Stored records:

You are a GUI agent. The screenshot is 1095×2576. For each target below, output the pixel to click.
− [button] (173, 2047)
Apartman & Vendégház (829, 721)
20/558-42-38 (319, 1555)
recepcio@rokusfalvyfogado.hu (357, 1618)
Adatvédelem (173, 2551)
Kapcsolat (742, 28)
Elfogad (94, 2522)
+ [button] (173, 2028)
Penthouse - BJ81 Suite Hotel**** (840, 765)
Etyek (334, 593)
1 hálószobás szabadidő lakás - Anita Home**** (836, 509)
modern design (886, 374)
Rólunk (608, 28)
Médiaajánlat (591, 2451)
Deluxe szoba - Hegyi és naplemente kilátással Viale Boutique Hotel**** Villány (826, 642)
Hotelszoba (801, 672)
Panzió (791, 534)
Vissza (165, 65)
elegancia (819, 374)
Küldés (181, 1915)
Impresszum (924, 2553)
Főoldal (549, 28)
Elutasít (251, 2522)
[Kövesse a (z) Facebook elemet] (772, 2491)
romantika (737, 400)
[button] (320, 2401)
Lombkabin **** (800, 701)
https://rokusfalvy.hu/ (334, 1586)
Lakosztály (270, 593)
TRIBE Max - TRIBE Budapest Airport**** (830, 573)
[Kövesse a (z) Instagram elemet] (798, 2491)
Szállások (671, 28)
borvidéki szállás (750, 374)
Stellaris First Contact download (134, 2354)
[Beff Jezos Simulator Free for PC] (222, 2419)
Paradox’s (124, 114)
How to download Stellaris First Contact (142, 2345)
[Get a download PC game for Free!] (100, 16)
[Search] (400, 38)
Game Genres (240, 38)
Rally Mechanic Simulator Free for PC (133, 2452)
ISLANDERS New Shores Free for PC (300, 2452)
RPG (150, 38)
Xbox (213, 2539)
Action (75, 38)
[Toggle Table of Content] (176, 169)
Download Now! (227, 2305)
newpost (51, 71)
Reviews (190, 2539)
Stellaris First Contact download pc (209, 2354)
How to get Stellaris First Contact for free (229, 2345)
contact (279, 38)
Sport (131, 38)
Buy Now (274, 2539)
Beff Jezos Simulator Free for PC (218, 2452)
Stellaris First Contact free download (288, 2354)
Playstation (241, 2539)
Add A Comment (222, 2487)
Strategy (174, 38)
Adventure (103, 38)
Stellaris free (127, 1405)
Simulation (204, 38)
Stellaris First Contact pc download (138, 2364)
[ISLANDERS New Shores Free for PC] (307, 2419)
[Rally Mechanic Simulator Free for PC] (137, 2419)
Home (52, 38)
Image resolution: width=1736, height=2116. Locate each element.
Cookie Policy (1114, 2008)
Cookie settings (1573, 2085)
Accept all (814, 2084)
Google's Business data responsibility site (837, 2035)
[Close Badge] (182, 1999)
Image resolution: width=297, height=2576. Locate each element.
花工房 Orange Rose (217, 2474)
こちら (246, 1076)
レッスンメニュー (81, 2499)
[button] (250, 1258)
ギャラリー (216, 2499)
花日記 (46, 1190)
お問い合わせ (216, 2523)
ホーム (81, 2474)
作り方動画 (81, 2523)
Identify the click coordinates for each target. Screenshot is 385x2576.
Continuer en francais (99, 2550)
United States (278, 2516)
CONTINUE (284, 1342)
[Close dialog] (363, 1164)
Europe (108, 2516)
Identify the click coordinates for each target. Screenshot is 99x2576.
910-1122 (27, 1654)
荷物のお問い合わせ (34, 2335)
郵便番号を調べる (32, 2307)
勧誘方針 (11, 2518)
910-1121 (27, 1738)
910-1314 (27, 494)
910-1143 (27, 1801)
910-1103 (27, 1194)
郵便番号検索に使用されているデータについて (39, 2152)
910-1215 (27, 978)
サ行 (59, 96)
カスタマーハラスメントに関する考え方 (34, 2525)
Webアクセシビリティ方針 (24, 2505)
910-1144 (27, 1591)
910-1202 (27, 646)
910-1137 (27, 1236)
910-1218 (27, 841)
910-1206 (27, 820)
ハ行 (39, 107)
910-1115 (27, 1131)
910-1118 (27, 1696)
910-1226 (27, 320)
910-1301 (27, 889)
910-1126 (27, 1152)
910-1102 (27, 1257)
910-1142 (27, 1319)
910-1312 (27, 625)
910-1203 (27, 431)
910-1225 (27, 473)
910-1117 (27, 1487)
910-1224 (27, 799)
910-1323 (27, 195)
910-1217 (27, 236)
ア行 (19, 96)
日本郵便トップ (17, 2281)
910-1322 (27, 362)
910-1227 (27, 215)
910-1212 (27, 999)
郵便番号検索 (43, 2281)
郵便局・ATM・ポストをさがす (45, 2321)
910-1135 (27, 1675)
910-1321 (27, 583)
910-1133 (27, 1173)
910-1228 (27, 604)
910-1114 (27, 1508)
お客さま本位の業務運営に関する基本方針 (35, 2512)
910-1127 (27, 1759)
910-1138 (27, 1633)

• **DIRECTIONS**:
With the first line of the records as the start and the line holding "Főoldal (549, 28)" as the end, please copy exactly those lines and no others.

• **OUTPUT OF THE TASK**:
You are a GUI agent. The screenshot is 1095×2576. For each target below, output the pixel to click.
− [button] (173, 2047)
Apartman & Vendégház (829, 721)
20/558-42-38 (319, 1555)
recepcio@rokusfalvyfogado.hu (357, 1618)
Adatvédelem (173, 2551)
Kapcsolat (742, 28)
Elfogad (94, 2522)
+ [button] (173, 2028)
Penthouse - BJ81 Suite Hotel**** (840, 765)
Etyek (334, 593)
1 hálószobás szabadidő lakás - Anita Home**** (836, 509)
modern design (886, 374)
Rólunk (608, 28)
Médiaajánlat (591, 2451)
Deluxe szoba - Hegyi és naplemente kilátással Viale Boutique Hotel**** Villány (826, 642)
Hotelszoba (801, 672)
Panzió (791, 534)
Vissza (165, 65)
elegancia (819, 374)
Küldés (181, 1915)
Impresszum (924, 2553)
Főoldal (549, 28)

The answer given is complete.